Task goal: Can you copy out the records below, swapping "Screen dimensions" for "Screen size" and leaving everything else unchanged?
* start Given information *
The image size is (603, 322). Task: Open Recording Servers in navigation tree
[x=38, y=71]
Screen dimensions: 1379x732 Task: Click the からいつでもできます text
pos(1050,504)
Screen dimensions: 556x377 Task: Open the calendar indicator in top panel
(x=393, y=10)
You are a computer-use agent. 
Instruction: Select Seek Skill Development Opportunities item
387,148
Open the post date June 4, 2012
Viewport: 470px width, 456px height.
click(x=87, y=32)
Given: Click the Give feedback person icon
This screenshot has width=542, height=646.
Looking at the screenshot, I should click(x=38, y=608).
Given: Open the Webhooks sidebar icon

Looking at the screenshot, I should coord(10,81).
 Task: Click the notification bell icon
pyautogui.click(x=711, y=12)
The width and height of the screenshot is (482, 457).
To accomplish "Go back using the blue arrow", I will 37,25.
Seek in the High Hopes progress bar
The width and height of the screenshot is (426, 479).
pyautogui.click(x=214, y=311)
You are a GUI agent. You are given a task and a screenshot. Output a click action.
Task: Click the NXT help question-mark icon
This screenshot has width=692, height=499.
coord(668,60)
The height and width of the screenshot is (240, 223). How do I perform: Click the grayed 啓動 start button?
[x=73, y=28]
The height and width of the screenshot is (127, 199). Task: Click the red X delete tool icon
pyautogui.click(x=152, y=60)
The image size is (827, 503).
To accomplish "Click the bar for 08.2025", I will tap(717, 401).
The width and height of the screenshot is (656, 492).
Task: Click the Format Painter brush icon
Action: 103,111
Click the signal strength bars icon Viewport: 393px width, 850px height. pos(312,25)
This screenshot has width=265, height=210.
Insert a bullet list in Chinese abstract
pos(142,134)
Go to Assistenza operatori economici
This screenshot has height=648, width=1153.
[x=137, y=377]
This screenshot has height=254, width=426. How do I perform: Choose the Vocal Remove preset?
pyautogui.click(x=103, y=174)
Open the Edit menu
* end Given information *
Answer below:
The image size is (603, 322). Task: Open Recording Servers in navigation tree
[x=38, y=71]
Screen size: 1379x732 Task: Click the からいつでもできます text
pos(1050,504)
Screen size: 556x377 Task: Open the calendar indicator in top panel
(x=393, y=10)
You are a computer-use agent. 
Instruction: Select Seek Skill Development Opportunities item
387,148
Open the post date June 4, 2012
Viewport: 470px width, 456px height.
click(x=87, y=32)
Given: Click the Give feedback person icon
This screenshot has width=542, height=646.
Looking at the screenshot, I should click(x=38, y=608).
Given: Open the Webhooks sidebar icon

Looking at the screenshot, I should coord(10,81).
 Task: Click the notification bell icon
pyautogui.click(x=711, y=12)
The width and height of the screenshot is (482, 457).
To accomplish "Go back using the blue arrow", I will 37,25.
Seek in the High Hopes progress bar
The width and height of the screenshot is (426, 479).
pyautogui.click(x=214, y=311)
You are a GUI agent. You are given a task and a screenshot. Output a click action.
Task: Click the NXT help question-mark icon
This screenshot has width=692, height=499.
coord(668,60)
The height and width of the screenshot is (240, 223). How do I perform: Click the grayed 啓動 start button?
[x=73, y=28]
The height and width of the screenshot is (127, 199). Task: Click the red X delete tool icon
pyautogui.click(x=152, y=60)
The image size is (827, 503).
To accomplish "Click the bar for 08.2025", I will tap(717, 401).
The width and height of the screenshot is (656, 492).
Task: Click the Format Painter brush icon
Action: 103,111
Click the signal strength bars icon Viewport: 393px width, 850px height. pos(312,25)
This screenshot has width=265, height=210.
Insert a bullet list in Chinese abstract
pos(142,134)
Go to Assistenza operatori economici
This screenshot has height=648, width=1153.
[x=137, y=377]
This screenshot has height=254, width=426. How do I perform: Choose the Vocal Remove preset?
pyautogui.click(x=103, y=174)
Open the Edit menu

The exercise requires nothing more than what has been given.